### Excerpt provided
Strange then that most of this "Nordost marketing blitz" is conducted by Steve Elford of Vertex AQ (a UK-based competitor), the majority of information disclosed thus far is on the Vertex AQ site and that the end of the talk turns to discussing the strengths of rival brands (to both companies) such as Stillpoints, Finite Elemente and Crystal Cable. As I said earlier, these people are still at the "3,000 ways not to make a lightbulb" stage; maybe the end result will come to nothing, or maybe it'll join Audio Precision and the Miller QC Suite as one of the barrage of tests people use to determine product quality. It's too early to say for sure, even if those determined to play judge, jury and executioner think they know better.

Ted Clamstruck's picture

Okay, now I get it. "We really don't know WTF we're doing at this point" translates to "incontrovertible proof", and "Nordost is paying Vertex AQ for this work" translates to "this is a strategic alliance having no relationship to Nordost".

Alan Sircom's picture

I don't know why the post reposted, sorry. But no, that's not how it happens. "We really don't know WTF we are doing at this point" translates to "We've found something. How big a thing we don't know at this time." And where on earth did you get the idea that Nordost was paying Vertex AQ? Sometimes a strategic alliance is just that; a strategic alliance. Of course I may be wrong, and it was Nordost on the grassy knoll after all.

Ted Clamstruck's picture

Oops, sorry - I should have said "Acuity", rather than "Vertex AQ". Somebody's paying them to come up with the measurement technique. There's no way they're doing it on their own. It's hard to keep all these scammers straight.

Costas's picture

"Seminar", huh? "Cables really matter", huh? "Timing", huh? The problem is that there are plenty of fools out there, ready *once again* to spend their money on ignorant fools' or plain scammers' cables - the choice is yours. Ridiculous "seminars" by ridiculous vendors for ridiculous clients...

monkeyboy's picture


George's picture

And yet another "breakthrough" in a piece of wire. Actually it's called another way to fool the dopey. I thought the other company had the "breakthrough" the other week, in last month's ad. Will these still need to be on cable "elevators" has that issue been resolved?

John Atkinson's picture

I understand why people like "monkeyboy," "Costas," ands "George" are skeptica;, but I am also puzzled why they are ridiculing the experimental evidence that was presented in the Nordost-Vertex seminar. Are they satisying that difference testing doesn't work? Are they saying that difference testing is legitimate, but only in the hands of people who don't work for Vertex or Nordost? Or they claiming that as they _personally_ can't think of a reason why cables or vibration isolators can affect sound quality, their opinions should therefore be treated as received lore? Open your minds, people, maybe there is something in this work that does deserve further experimental investigation.

### Short task 1
Write out the comment thread word for word, from "Costas's picture" up to and including "for ridiculous clients...".
The comment thread and the records come from unrelated sources.

### Supplied data
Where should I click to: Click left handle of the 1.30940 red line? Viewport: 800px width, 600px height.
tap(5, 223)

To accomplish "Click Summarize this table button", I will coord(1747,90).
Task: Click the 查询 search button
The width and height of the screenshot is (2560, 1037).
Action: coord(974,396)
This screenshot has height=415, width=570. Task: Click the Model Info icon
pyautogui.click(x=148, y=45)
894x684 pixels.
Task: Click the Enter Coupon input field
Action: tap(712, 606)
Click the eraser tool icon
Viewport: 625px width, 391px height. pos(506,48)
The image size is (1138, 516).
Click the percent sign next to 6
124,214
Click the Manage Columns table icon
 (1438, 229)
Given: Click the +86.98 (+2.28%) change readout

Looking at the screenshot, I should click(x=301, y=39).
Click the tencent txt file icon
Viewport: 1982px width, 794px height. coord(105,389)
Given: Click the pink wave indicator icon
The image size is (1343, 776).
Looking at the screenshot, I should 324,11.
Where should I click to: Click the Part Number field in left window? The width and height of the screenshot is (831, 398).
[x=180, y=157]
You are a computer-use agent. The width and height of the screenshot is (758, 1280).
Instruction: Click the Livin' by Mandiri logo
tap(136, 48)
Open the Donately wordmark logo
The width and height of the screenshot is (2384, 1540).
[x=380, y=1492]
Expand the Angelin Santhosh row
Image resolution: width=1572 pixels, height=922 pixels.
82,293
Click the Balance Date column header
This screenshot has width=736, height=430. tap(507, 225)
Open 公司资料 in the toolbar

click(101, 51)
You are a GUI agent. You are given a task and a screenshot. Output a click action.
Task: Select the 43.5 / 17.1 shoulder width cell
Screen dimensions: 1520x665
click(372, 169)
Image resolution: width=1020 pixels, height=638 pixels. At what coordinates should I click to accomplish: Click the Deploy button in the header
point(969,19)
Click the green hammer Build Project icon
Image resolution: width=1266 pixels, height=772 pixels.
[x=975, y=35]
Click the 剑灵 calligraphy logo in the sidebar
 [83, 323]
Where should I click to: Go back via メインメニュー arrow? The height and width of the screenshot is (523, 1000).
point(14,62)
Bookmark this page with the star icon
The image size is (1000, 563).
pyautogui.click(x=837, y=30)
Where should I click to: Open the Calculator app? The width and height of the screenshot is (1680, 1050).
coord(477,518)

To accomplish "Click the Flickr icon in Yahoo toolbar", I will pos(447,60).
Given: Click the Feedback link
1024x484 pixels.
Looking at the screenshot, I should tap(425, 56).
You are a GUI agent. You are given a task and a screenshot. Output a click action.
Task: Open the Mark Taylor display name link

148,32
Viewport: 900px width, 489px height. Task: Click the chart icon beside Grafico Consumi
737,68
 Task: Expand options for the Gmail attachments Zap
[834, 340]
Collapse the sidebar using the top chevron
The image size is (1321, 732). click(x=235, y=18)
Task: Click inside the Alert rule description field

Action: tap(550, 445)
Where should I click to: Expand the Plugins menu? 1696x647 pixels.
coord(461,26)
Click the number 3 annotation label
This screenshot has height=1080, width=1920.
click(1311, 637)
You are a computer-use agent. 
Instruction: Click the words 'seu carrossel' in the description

### Short task 2
Pull out every line of the records that contains the word "Expand", with uppercase and lowercase letters matching.

### Solution 1
Costas's picture

"Seminar", huh? "Cables really matter", huh? "Timing", huh? The problem is that there are plenty of fools out there, ready *once again* to spend their money on ignorant fools' or plain scammers' cables - the choice is yours. Ridiculous "seminars" by ridiculous vendors for ridiculous clients...

### Solution 2
Expand the Angelin Santhosh row
 Task: Expand options for the Gmail attachments Zap
Where should I click to: Expand the Plugins menu? 1696x647 pixels.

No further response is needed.